For career day in the second grade, Mr. S. talked about owning and operating a fish store. Not the kind you eat, but the kind you look at behind glass. Living Sea Aquarium is a cool place, with a shark habitat, a stingray habitat, living reefs, a turtle pond, 6000 gallons of fresh water fish and 10,000 gallons of salt-water marine life.
The second-graders were thrilled when Mr. S. ended his career-day presentation by giving each of them a coupon for one free goldfish. The parents of the second graders had no illusions, knowing that the "free" goldfish was a clever marketing ploy to get us into the shop to spend money.
M. Peevie has been begging for her free goldfish since the day she came home with the coupon, so I saw an opportunity to motivate her to get her landfill of a bedroom cleaned up. I promised her we'd get the fish after she'd cleaned her room to my satisfaction and kept it clean for three whole days.
This was harder than it sounds. M. Peevie is, apparently, physically allergic to picking up after herself. Every day she removes at least three or four outfits from her drawers, mixing and matching tops, pants, skirts, leggings. She makes her selection and gets dressed, always with fashionably coordinated accessories--but the clothes not picked remain in the middle of the floor until I remind her to clean them up, at which point she tosses them into the back of the closet or into a pile under the loft bed.
During the day, she'll change outfits at least twice more: once after school and once again before bed. She's a fashionista, and if she gets a fashion idea in her head, she needs to implement it then and there. The discarded outfits end up...on the floor.
The next day it all happens all over again, until eventually her drawers are empty and there are piles of wrinkled, unsorted, clean and dirty clothes crammed into various corners and crevices.
"MAAAAHHHHHAAAAHHHHHMMM!" M. Peevie hollers. "I don't have any clean clothes to wear!" So I'll head into the Zone of Crap and Clutter and start pulling clothes out until there's a huge pile in the middle of the floor.
"Here, M.," I tell her, sometimes in a slightly testy voice, "Sort these into clean and dirty. Put the dirty into the laundry and put the clean into your drawers." Eventually, we end up with drawers filled with clean clothes--until the next time she forgets that she doesn't have a full-time valet to pick up after her.
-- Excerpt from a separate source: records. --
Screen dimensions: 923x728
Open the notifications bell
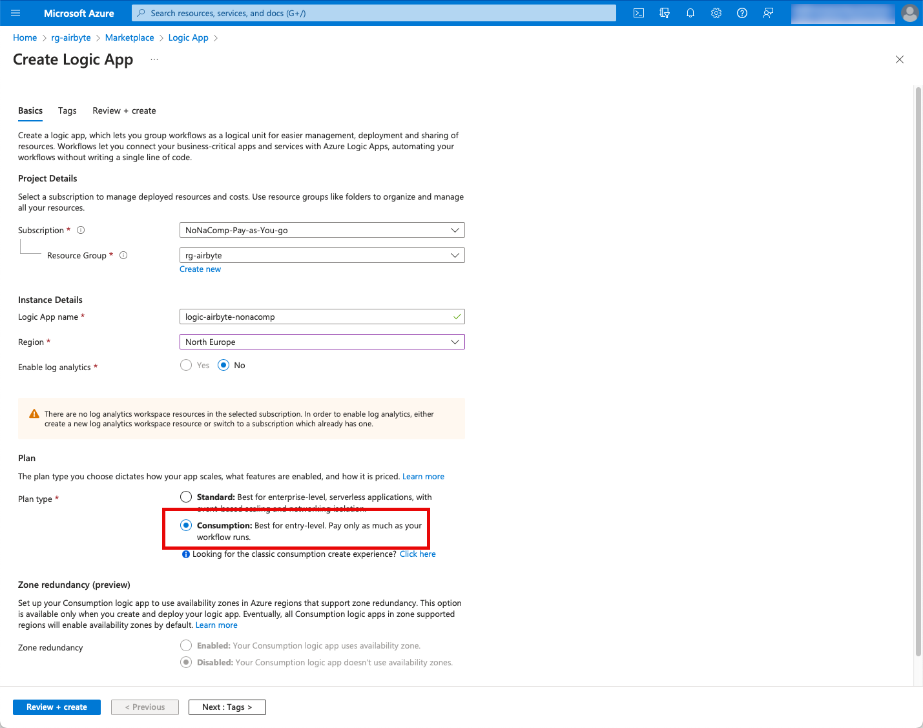pos(690,13)
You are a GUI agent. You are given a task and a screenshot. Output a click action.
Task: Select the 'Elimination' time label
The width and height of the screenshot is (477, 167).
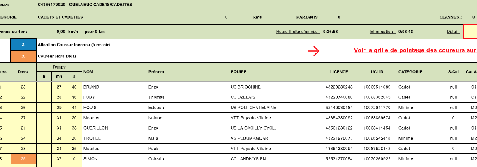click(x=383, y=32)
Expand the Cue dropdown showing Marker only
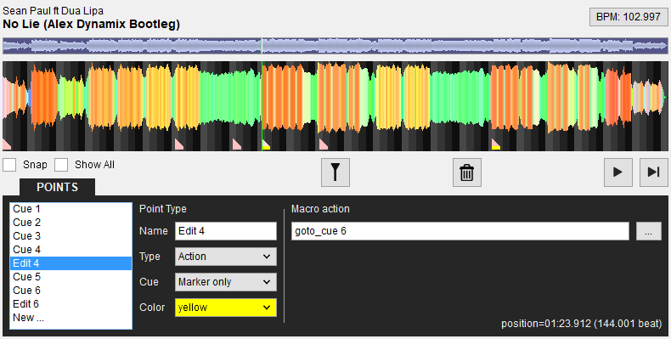Screen dimensions: 671x339 (x=226, y=282)
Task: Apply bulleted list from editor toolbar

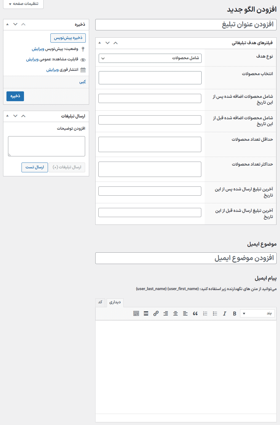Action: pos(215,313)
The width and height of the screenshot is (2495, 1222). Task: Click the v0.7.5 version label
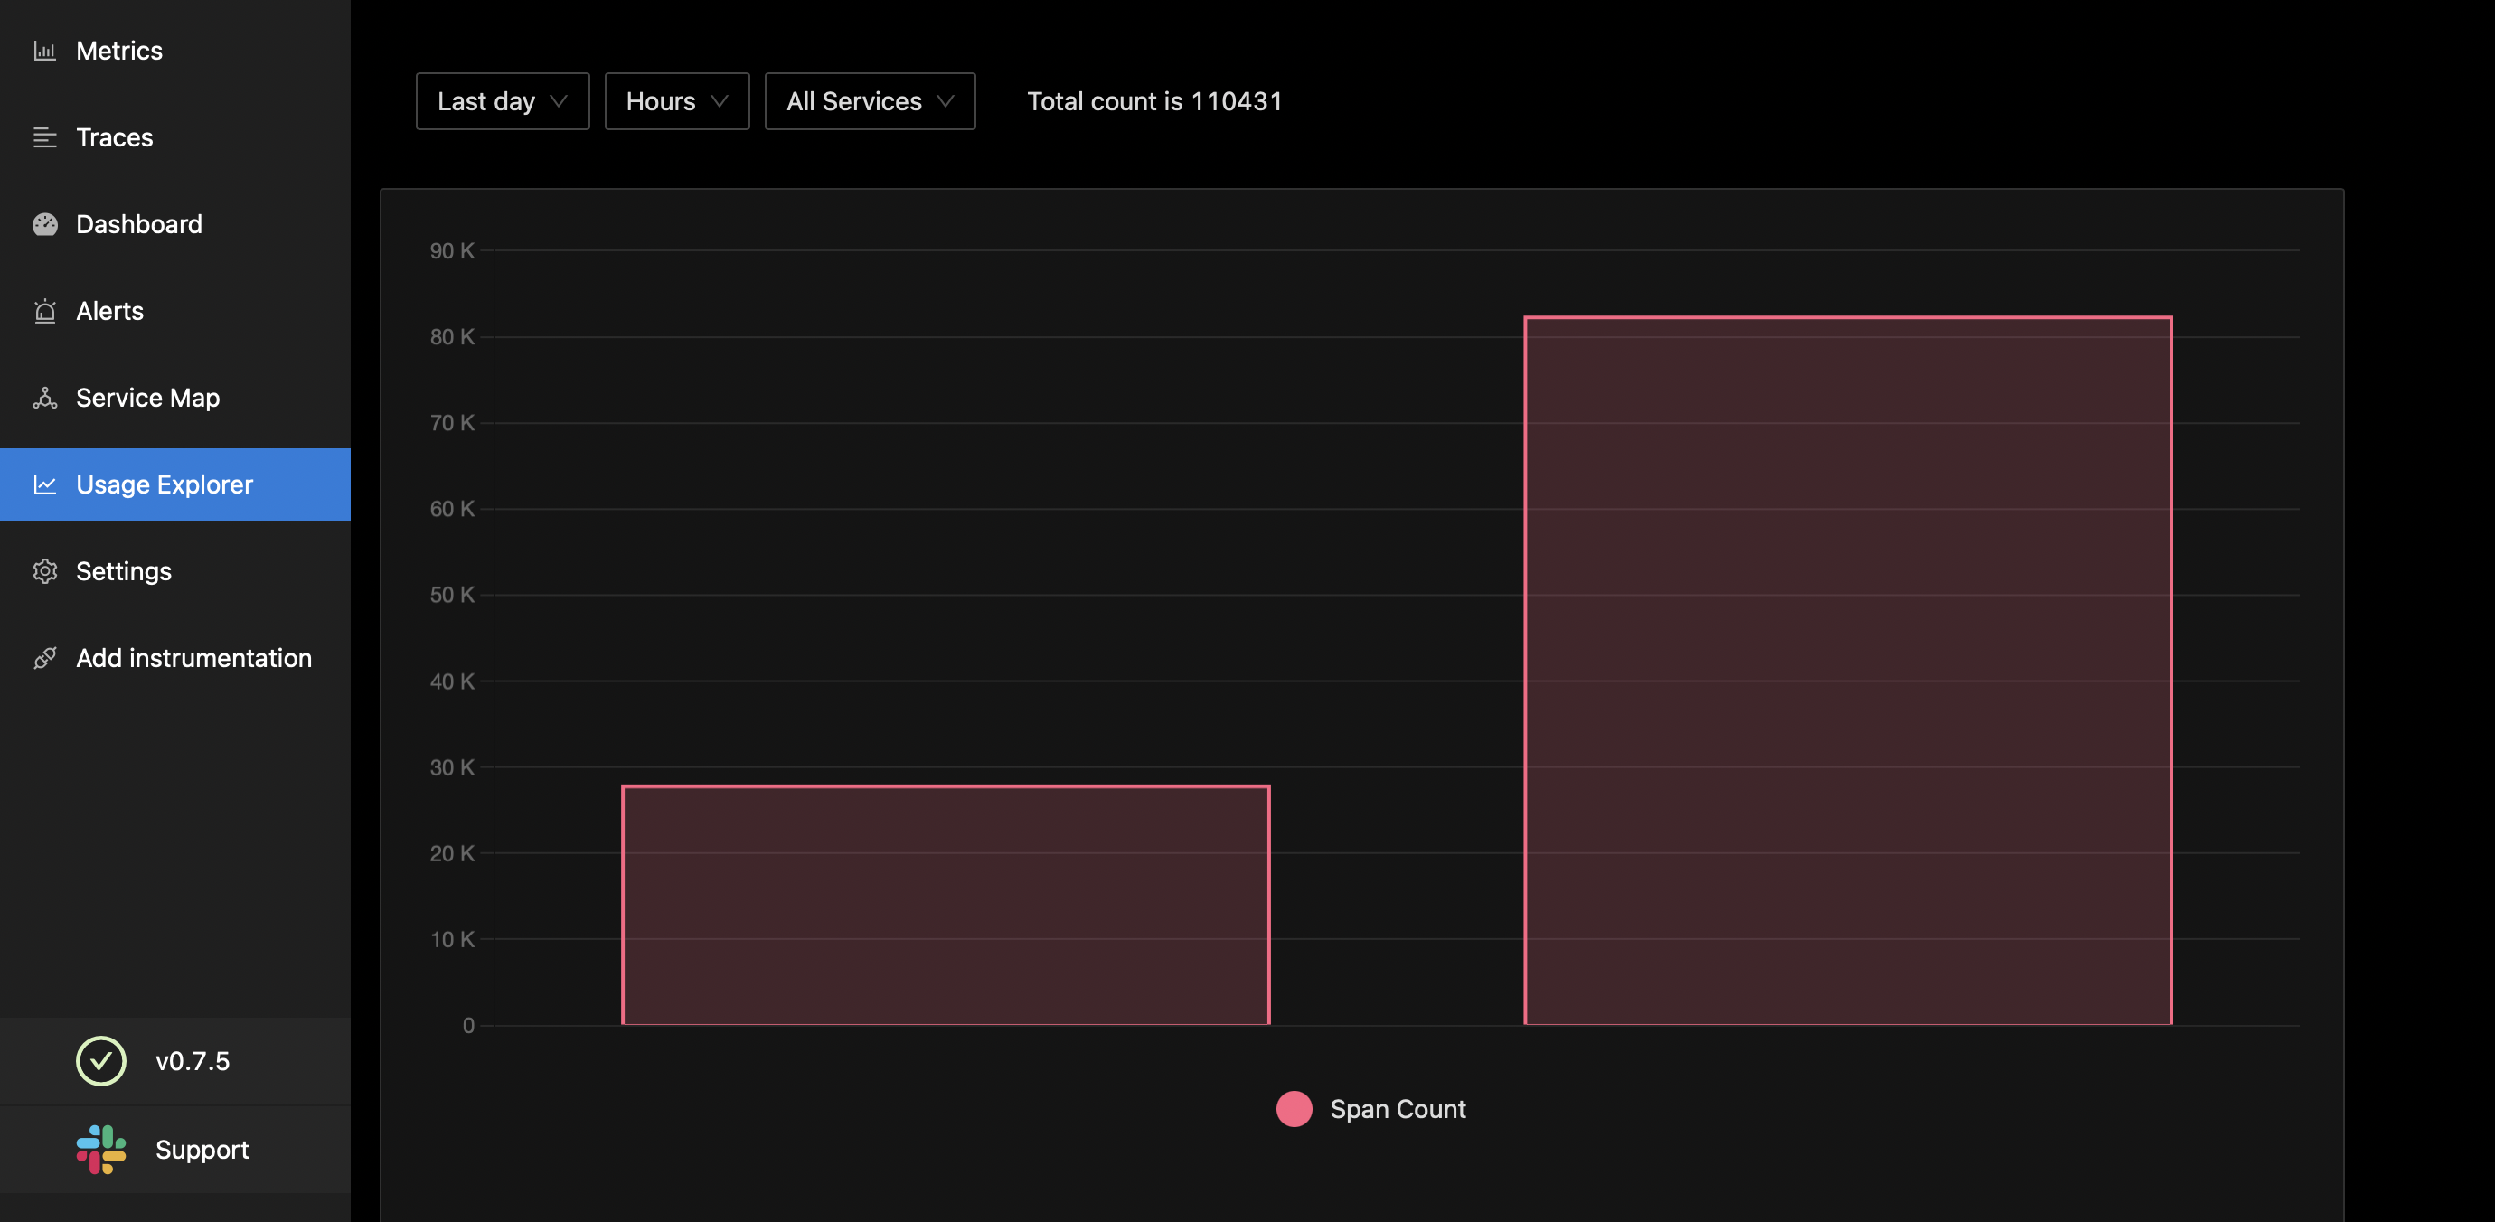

The toy situation just adds to the chaos. Barbies, baby dolls, doll clothes, doll accessories, art supplies, miscellaneous game pieces, books, magazines, random scraps of paper ripped out of magazines--it all gets a little bit overwhelming, and sometimes I just want to rent a bulldozer and push everything out the door, down the stairs, out the back door and into the garbage. I think to myself, "If I could just start over, with one kid, and no crap, I wouldn't let it get this bad."
Anyway, long story long, she/we cleaned up her room. She kept it clean for three days. Every single day she'd tell me how many more days she had to wait before getting her free goldfish. She tried out several names, but didn't like any of the names I suggested: Roald (as in Dahl), Barbara, Chlorine, and Moby.
M. Peevie was filled with questions when we were picking out her new best friend at Living Sea Aquarium. "How big will a goldfish get?" Depends on the size of the bowl, we learned. She bought a one gallon bowl, and the fish wrangler (who looked a little like Carmine Giovinazzo from CSI: New York, only cuter) said her fish would get about two or three inches long.
How should we change the water? How often did we need to change the water? How often should we feed it? Is it a boy goldfish or a girl goldfish? she asked.
Carmine answered all our questions (you can't really tell the boys from the girls, BTW, except when you have a bunch of fish together, the boys chase the girls), but his best advice was, "Don't overthink it." He obviously does not know M. Peevie, because overthinking things is her forte. She is the queen of "What Ifs".
When I was in college I tried having goldfish pets, but I decided that I was endangering the goldfish population by continuing to purchase them and then inadvertently killing them, so I just quit. Their names were Onesimus, Luke, Philemon, Four, Five and Six, may they rest in peace.
Here's hoping that Coral the goldfish lives a long and prosperous life, perched on the top of the bookshelf next to M. Peevie's bed.
Our free goldfish ended up costing us $32.96.